We go still higher in the scale of comprehension of nature, and we find among many of the so-called dumb animals expressions of the higher motives we ourselves feel, and we discover a kinship between ourselves and our "little brothers." Hence we go into all varieties of nature worship. We claim that nature and ourselves are part of God (pantheism); or we proclaim ourselves only animals and suppose that we find in the elements of which all animate and inanimate substances are composed the only deity (evolution).
We go still higher (not necessarily in the realm of "civilization," for some of the most primitive races and persons have achieved this height) and we find those who discover in nature the workmanship of a Mind, a Supreme Being, the Creator.
"Ask now the beasts, and they shall teach thee: ... or speak to the earth, and it shall teach thee: ... Who knoweth not in all these that the hand of the Lord hath wrought this?" Job 12:7-9. All that has been said in this book has had but one purpose: to call attention to the hand of an intelligent, personal Creator in nature and to solicit the worshipful response of our hearts. To this end we have traced in nature God's majesty, wisdom, and immutability. We have found His provident care for His creatures, His love of beauty, order, design, symmetry, propriety, and truth. "The invisible things of Him from the creation of the world are clearly seen, being understood by the things that are made, even His eternal power and godhead." Romans 1:20.
Thus in nature we find a revelation of God as the great Lawgiver. The infant's earliest contact with the natural world is in the form of learning law-result follows cause, good result after good cause, and the opposite. And the highest comprehension of nature by the greatest scientist is still in the realm of law, however much we may vaunt ourselves that we have bent the natural world to our will. The answer is still negative to the question put to job by the Voice from the whirlwind: "Canst thou send lightnings, that they may go, and say unto thee, Here we are?" Job 38:35. We boast that the, lightnings do obey our pushbuttons and power switches, forgetting that that mystery called electricity complies with our wishes only when we comply with that divine law it always obeys.

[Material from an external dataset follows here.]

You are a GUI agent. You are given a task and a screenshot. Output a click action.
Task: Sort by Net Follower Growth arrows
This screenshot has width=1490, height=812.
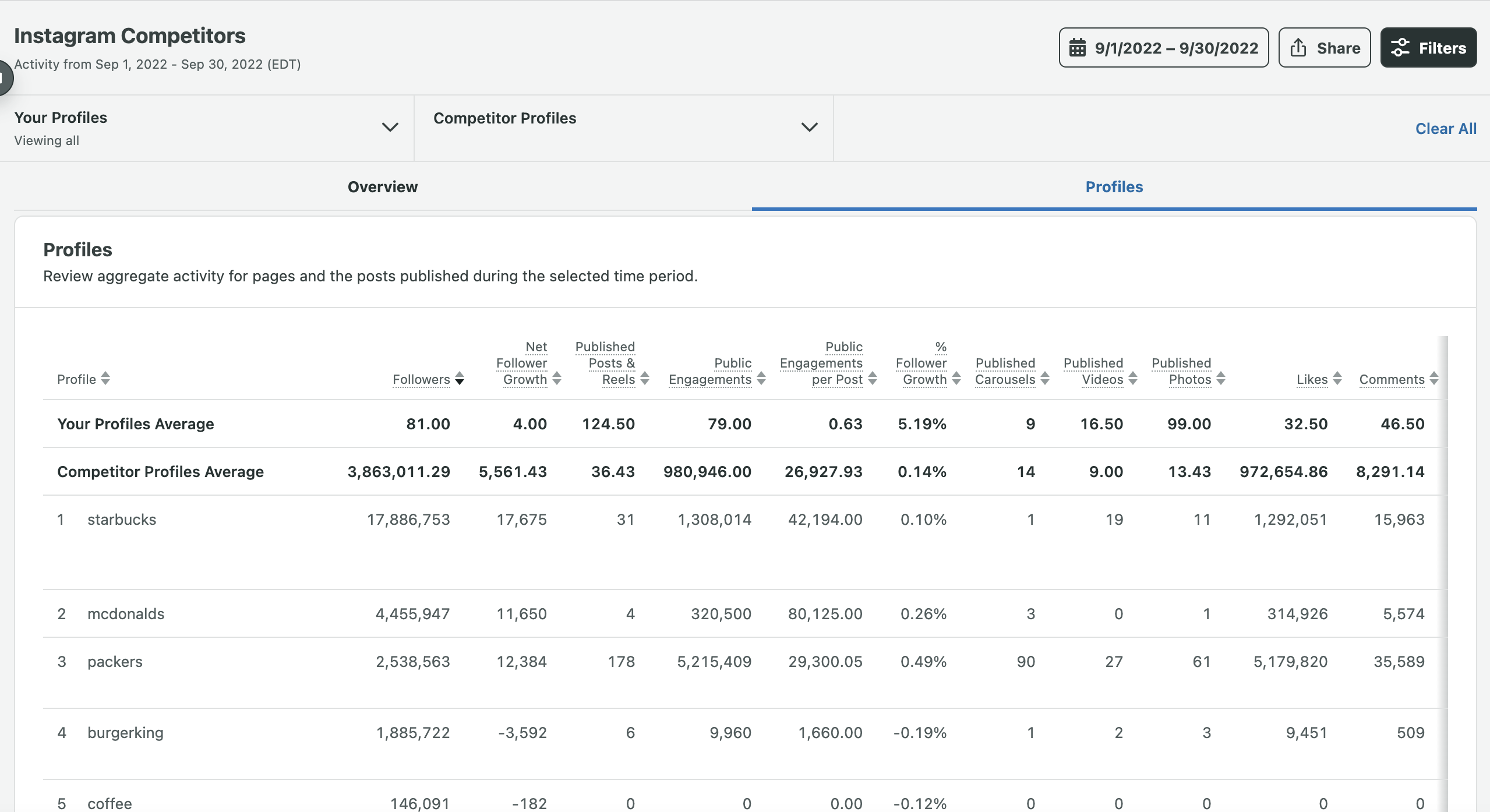(x=557, y=379)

It is true that nature, marred by the effects of man's sinning, is an imperfect revelation of God, and it is only in Jesus Christ that we fully see the Father. But nature is not entirely lacking in the revelation of God's love. Principles of unselfishness, which is love, are seen even in the arrangements of the leaves on stems to allow all a maximum of exposure to light and air. Love and unselfishness are illustrated in larger degrees in the mother love of birds and animals, which will give, their own lives to save their young. The principle of vicarious sacrifice, of which Jesus said that there was no greater manifestation of love, is shown in nature, though in a degree immeasurably less than in the Father's gift of His Son.
But the plan of salvation, which is so fully revealed in the Bible, involves more than vicarious sacrifice. It is more than its crowning event at the cross. The plan-called in Zechariah 6:13 "the counsel of peace"-began before man sinned (Revelation 13:8) and will not be finished until all that was lost is fully restored (Luke 19: 10; Revelation 21, 22). The plan of salvation involves both provision for man's salvation before he needed salvation and also his restoration to a sinless state. Is that taught in nature as well as in the Bible?
When five weeks ago I slipped on an icy street and broke my arm and was taken to the clinic, the doctor did absolutely nothing for me but give my arm a support, in order to allow the healing and restoring powers that were already there to work toward restoration. When the cast was removed, the arm had been restored. There is all the meaning of the plan of salvation involved in that simple healing process. Simple? It involves the highest mysteries of God. Every time the blood clots over a wound we see salvation provided before the need the potential salvation of the Lamb whose blood was provided before man sinned. (Revelation 13:8.) All the restorative processes of nature-and there is no other healing-are illustrations of the plan of salvation.
Nature and the Bible speak the same language.